Na potwierdzenie swojej tezy przytacza słowa organizacji zajmującej się poborem podatku od oczu i uszu, ZAIKS: Wielu producentów musiało drogo zapłacić za trzymanie się utartego poglądu o braku ochrony twórczości ludowej. W ustawie o prawie autorskim i prawach pokrewnych nie ma żadnego uzależnienia ochrony utworu od źródła jego pochodzenia. Z art.1 ust. 4 ustawy wręcz wynika, że wartość utworu (w tym artystyczna, finansowa) oraz jego przeznaczenie (np. na scenę, na przyśpiewkę, dla własnego użytku, na potrzeby obrzędowe, dla filharmonii, dla filmu) nie ma żadnego znaczenia dla objęcia go ochroną prawa. Itd.

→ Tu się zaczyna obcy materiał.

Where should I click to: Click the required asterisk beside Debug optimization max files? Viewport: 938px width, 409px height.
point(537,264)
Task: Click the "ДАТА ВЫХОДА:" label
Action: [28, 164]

W świetle tego sprawa jawi się oczywistą. Gdyby nie jedno ale. ZAIKS tłumaczy dalej: Pewna grupa utworów ludowych tzw. folklorystycznych, z powodu czasu swego powstania nazywana „najstarszymi składnikami kultury” (W.J. Thomson), niemożności ustalenia konkretnego autora, wpływów wielowiekowych procesów kulturowych, nie podlega ochronie prawa autorskiego. Oznacza to, że każdy może być jej użytkownikiem: publikować, wprowadzać do obrotu, rozpowszechniać w dowolny sposób.

I z tym drugiem przypadkiem mamy do czynienia w omawianym przypadku. Oddajmy głos rzeczniczce Zespołu Pieśni i Tańca „Śląsk” Agnieszce Kukule: – Utwory rzeczywiście są do siebie podobne. Jednak jesteśmy po konsultacjach z Wojciechem Kilarem, który ten utwór napisał dla nas w latach 70. O plagiacie nie może być mowy, ponieważ również sam Wojciech Kilar opierał się na utworze ludowym pochodzącym z Zagłębia Dąbrowskiego.

Jedynym wyjściem z tej niezręcznej dla twórczości sytuacji jest wydłużenie czasu działania ochrony praw autorskich do okrągłego tysiąca lat, co pozwoli pobierać tantiemy za Bogurodzicę i znacząco wpłynie na poprawę ciężkiej doli twórców.

Jeśliby zaś któryś z P.T Czytelników chciał na własne oczy zobaczyć przykładowy przykład prawdziwego plagiatu, to może zerknąć na oryginalny tekst zamieszczony tutaj i w formie skróconej wklejony tu.